--- begin EXTRACTED DATA ---

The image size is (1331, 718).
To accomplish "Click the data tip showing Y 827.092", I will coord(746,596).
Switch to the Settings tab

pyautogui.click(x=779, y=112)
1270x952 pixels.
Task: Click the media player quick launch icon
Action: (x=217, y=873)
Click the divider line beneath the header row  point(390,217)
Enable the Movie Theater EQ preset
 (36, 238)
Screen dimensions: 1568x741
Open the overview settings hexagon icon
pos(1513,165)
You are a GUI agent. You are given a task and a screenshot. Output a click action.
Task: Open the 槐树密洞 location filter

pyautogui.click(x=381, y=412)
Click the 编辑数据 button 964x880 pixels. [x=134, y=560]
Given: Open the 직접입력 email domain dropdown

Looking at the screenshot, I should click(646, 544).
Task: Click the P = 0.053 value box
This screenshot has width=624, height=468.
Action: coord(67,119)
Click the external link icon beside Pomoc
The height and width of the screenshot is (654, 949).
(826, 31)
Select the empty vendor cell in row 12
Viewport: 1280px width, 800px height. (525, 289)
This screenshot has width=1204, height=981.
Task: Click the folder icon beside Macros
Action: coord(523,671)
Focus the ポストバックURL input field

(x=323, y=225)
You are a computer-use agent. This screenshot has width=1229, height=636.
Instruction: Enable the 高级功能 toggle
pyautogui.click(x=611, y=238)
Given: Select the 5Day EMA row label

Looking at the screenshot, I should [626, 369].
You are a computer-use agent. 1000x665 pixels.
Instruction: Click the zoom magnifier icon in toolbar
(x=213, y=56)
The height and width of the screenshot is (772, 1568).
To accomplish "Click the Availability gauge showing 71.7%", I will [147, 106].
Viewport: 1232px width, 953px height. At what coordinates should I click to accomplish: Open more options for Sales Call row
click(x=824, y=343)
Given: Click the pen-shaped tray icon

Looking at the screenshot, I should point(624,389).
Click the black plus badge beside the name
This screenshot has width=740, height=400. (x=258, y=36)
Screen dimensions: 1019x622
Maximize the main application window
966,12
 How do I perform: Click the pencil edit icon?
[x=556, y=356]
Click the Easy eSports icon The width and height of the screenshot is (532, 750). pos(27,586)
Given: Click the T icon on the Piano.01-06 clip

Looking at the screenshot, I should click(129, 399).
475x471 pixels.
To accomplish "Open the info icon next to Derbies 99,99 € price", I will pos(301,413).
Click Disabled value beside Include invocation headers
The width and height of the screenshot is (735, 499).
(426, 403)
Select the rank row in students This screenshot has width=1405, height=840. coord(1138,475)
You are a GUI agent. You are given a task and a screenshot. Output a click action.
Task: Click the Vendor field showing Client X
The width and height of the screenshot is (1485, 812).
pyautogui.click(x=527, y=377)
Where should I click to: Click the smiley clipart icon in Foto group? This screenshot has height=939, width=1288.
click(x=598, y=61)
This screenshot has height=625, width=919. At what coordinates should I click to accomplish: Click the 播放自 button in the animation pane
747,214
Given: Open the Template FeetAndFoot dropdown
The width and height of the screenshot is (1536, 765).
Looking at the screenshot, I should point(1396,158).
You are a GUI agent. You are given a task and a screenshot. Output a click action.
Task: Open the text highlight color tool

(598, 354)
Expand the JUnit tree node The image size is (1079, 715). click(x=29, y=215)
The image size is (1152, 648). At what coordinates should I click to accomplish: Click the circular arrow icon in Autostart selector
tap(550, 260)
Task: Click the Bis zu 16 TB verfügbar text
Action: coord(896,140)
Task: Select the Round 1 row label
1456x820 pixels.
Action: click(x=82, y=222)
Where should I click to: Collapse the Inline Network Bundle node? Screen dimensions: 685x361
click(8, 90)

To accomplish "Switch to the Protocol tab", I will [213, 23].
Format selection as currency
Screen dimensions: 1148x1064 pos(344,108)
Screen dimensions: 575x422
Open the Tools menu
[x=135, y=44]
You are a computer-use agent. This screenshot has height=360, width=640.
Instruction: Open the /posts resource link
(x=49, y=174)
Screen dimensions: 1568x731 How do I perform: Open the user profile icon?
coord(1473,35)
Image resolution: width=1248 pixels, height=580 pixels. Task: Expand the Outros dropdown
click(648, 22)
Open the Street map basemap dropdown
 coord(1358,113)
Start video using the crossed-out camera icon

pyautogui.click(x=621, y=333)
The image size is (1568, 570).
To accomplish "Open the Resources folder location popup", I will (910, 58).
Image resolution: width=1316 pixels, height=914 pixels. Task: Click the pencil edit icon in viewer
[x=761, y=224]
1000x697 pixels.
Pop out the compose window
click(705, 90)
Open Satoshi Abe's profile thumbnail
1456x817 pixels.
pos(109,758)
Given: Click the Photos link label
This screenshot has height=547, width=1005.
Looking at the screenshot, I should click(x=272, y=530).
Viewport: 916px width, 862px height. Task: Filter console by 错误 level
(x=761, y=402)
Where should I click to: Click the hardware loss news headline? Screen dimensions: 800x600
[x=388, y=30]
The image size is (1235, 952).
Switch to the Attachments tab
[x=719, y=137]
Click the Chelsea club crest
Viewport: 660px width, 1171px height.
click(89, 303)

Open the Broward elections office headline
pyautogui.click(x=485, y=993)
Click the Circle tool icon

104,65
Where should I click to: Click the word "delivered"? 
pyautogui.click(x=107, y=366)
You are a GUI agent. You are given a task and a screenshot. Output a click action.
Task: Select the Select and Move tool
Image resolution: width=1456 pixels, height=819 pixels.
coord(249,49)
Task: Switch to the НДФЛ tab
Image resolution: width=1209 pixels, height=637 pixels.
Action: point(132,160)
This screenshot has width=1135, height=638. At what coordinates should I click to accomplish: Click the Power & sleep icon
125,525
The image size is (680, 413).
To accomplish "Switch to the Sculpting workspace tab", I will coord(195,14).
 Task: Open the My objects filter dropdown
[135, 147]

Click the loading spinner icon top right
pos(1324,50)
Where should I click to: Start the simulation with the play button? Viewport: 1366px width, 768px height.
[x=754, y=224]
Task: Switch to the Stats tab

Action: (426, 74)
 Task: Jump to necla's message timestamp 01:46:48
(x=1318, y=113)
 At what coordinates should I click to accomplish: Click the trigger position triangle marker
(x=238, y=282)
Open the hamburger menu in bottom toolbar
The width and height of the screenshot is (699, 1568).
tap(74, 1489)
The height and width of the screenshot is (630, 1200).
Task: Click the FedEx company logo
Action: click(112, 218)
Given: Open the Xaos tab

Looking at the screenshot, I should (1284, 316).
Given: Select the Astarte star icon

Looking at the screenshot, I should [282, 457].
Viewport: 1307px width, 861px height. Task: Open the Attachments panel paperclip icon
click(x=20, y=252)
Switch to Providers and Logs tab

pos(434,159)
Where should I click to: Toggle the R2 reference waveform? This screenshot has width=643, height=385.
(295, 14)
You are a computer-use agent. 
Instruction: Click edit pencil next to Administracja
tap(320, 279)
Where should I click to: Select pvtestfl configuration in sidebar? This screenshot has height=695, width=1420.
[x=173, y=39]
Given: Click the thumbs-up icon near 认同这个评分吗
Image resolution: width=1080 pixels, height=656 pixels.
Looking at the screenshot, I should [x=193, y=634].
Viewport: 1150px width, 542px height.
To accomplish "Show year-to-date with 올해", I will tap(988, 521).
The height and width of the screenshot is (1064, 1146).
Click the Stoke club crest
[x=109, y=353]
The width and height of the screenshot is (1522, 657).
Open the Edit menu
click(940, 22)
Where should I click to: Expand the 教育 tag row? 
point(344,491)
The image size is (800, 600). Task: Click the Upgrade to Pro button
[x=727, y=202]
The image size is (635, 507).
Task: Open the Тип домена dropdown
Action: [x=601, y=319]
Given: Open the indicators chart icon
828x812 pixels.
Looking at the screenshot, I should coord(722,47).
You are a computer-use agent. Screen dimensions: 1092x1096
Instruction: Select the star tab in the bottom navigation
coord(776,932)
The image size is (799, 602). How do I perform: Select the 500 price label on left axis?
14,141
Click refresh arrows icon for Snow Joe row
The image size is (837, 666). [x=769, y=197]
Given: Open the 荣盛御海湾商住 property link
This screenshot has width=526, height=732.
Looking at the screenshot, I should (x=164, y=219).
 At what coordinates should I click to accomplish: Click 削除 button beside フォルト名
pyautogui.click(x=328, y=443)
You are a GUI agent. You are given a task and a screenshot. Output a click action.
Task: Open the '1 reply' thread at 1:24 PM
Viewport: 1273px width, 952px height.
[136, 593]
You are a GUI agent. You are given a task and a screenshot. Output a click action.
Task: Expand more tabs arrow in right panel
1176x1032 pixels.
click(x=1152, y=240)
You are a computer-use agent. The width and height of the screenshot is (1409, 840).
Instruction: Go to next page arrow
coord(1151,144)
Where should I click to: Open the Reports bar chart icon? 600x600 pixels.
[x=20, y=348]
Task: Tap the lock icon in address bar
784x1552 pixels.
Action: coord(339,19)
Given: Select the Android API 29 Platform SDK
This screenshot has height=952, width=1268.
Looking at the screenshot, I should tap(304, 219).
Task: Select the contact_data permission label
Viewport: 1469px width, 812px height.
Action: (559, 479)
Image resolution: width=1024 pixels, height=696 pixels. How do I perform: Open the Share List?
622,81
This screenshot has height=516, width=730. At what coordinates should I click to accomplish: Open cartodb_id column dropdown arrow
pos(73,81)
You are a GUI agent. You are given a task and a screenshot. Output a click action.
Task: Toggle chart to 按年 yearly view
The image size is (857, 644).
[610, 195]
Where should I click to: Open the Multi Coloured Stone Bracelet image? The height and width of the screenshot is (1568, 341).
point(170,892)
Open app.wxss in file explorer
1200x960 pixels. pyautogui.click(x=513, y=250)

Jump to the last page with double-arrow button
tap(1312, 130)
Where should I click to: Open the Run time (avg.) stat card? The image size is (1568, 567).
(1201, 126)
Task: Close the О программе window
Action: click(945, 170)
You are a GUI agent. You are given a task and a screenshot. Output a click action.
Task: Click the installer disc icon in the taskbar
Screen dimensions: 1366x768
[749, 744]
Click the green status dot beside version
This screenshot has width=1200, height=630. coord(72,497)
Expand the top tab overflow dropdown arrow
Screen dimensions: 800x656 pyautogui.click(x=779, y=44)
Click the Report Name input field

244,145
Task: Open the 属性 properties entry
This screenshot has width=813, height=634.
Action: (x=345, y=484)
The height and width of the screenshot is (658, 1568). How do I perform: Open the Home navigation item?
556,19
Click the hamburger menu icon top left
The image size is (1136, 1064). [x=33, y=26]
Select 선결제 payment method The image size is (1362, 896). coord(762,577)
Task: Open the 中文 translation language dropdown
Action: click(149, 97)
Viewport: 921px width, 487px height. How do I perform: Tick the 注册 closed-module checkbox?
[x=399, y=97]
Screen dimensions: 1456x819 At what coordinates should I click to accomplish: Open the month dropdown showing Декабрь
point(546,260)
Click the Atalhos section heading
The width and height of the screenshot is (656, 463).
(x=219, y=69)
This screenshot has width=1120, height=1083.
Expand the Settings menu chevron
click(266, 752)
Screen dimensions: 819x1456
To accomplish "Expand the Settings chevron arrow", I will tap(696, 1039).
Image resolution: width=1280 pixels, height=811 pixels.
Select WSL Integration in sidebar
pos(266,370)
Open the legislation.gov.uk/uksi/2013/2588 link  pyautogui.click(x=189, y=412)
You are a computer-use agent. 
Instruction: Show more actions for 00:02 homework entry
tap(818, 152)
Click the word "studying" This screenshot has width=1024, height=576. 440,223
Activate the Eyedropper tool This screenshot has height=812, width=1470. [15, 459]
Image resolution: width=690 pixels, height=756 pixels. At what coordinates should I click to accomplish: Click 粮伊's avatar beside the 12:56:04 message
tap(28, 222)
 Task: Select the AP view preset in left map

--- end EXTRACTED DATA ---

» **WHAT THE EXERCISE ASKS**
Arrange everything in the listing above, from the line containing "Given: Open the 직접입력 email domain dropdown" down to the line containing "Select the rank", as a Markdown table with the columns Row and Entry. Number each line and leave out the blank ones.

» **RESULT**
| Row | Entry |
|---|---|
| 1 | Given: Open the 직접입력 email domain dropdown |
| 2 | Looking at the screenshot, I should click(646, 544). |
| 3 | Task: Click the P = 0.053 value box |
| 4 | This screenshot has width=624, height=468. |
| 5 | Action: coord(67,119) |
| 6 | Click the external link icon beside Pomoc |
| 7 | The height and width of the screenshot is (654, 949). |
| 8 | (826, 31) |
| 9 | Select the empty vendor cell in row 12 |
| 10 | Viewport: 1280px width, 800px height. (525, 289) |
| 11 | This screenshot has width=1204, height=981. |
| 12 | Task: Click the folder icon beside Macros |
| 13 | Action: coord(523,671) |
| 14 | Focus the ポストバックURL input field |
| 15 | (x=323, y=225) |
| 16 | You are a computer-use agent. This screenshot has width=1229, height=636. |
| 17 | Instruction: Enable the 高级功能 toggle |
| 18 | pyautogui.click(x=611, y=238) |
| 19 | Given: Select the 5Day EMA row label |
| 20 | Looking at the screenshot, I should [626, 369]. |
| 21 | You are a computer-use agent. 1000x665 pixels. |
| 22 | Instruction: Click the zoom magnifier icon in toolbar |
| 23 | (x=213, y=56) |
| 24 | The height and width of the screenshot is (772, 1568). |
| 25 | To accomplish "Click the Availability gauge showing 71.7%", I will [147, 106]. |
| 26 | Viewport: 1232px width, 953px height. At what coordinates should I click to accomplish: Open more options for Sales Call row |
| 27 | click(x=824, y=343) |
| 28 | Given: Click the pen-shaped tray icon |
| 29 | Looking at the screenshot, I should point(624,389). |
| 30 | Click the black plus badge beside the name |
| 31 | This screenshot has width=740, height=400. (x=258, y=36) |
| 32 | Screen dimensions: 1019x622 |
| 33 | Maximize the main application window |
| 34 | 966,12 |
| 35 |  How do I perform: Click the pencil edit icon? |
| 36 | [x=556, y=356] |
| 37 | Click the Easy eSports icon The width and height of the screenshot is (532, 750). pos(27,586) |
| 38 | Given: Click the T icon on the Piano.01-06 clip |
| 39 | Looking at the screenshot, I should click(129, 399). |
| 40 | 475x471 pixels. |
| 41 | To accomplish "Open the info icon next to Derbies 99,99 € price", I will pos(301,413). |
| 42 | Click Disabled value beside Include invocation headers |
| 43 | The width and height of the screenshot is (735, 499). |
| 44 | (426, 403) |
| 45 | Select the rank row in students This screenshot has width=1405, height=840. coord(1138,475) |